Zuraw shook his head. “None of my business. Mr. Ravenswood paid me to see to the books, and that’s what I did. So long as Miss Cullimore keeps me on, I’ll carry on doing it. Anything else is between the parties in question and their own consciences.”
“I see.” Drew glanced at the stack of checks Zuraw was writing. “I see you’re in charge of disbursements as well as simply keeping the books.”
“That’s right. I pay the bills, including the payroll. Manage the bank account. Everything to do with money, I see to.”
“And you don’t have trouble keeping everything straight?” Drew gestured to the clutter. “In all this?”
Zuraw looked at him coldly. “I know where everything is, young man.”
“Oh . . . certainly. So, how did you and Ravenswood get along?” Drew asked. “Any disagreements over how things ought to be managed?”
“Not at all. He didn’t much care how everything was handled so long as it was handled.
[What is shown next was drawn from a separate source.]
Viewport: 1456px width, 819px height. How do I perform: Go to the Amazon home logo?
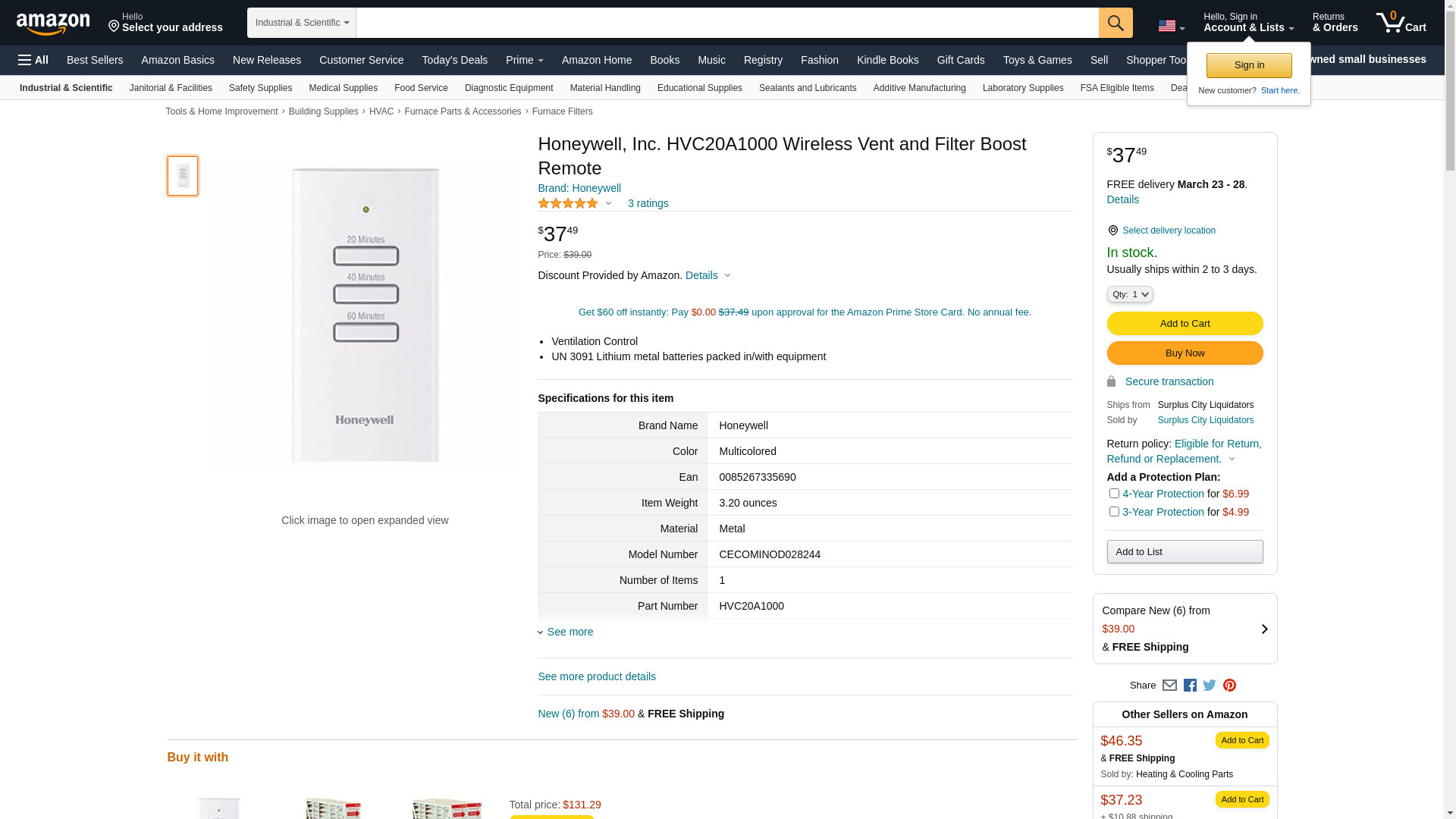coord(53,24)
If the bills were paid and the troupe had their wages and he had enough left over to live as pleased him, he didn’t much mind.”
“And Miss Cullimore?” Madeline asked.
“She asked a question or two here and there, and I told her I was happy to show her the books. But she’s an actress. She doesn’t know a debit from a credit and doesn’t care to be taught. I told her to have an audit if she liked, but she didn’t seem to care for that idea, either. Mr. Ravenswood only laughed at her and said she shouldn’t worry her pretty head over such things, that it was all seen to.”
Drew looked again at the stack of checks on the man’s desk. “I understand the theater was owned by Ravenswood.”
“By him and the bank,” Zuraw clarified. “Mostly the bank. You know how it is, Mr. Farthering, especially in the early years of a mortgage. Most of the payment goes for interest, and the principal stays almost the same. If you’re asking if someone killed Mr. Ravenswood for his interest in the Tivoli, I’d say no. It would be precious little to commit a murder for.”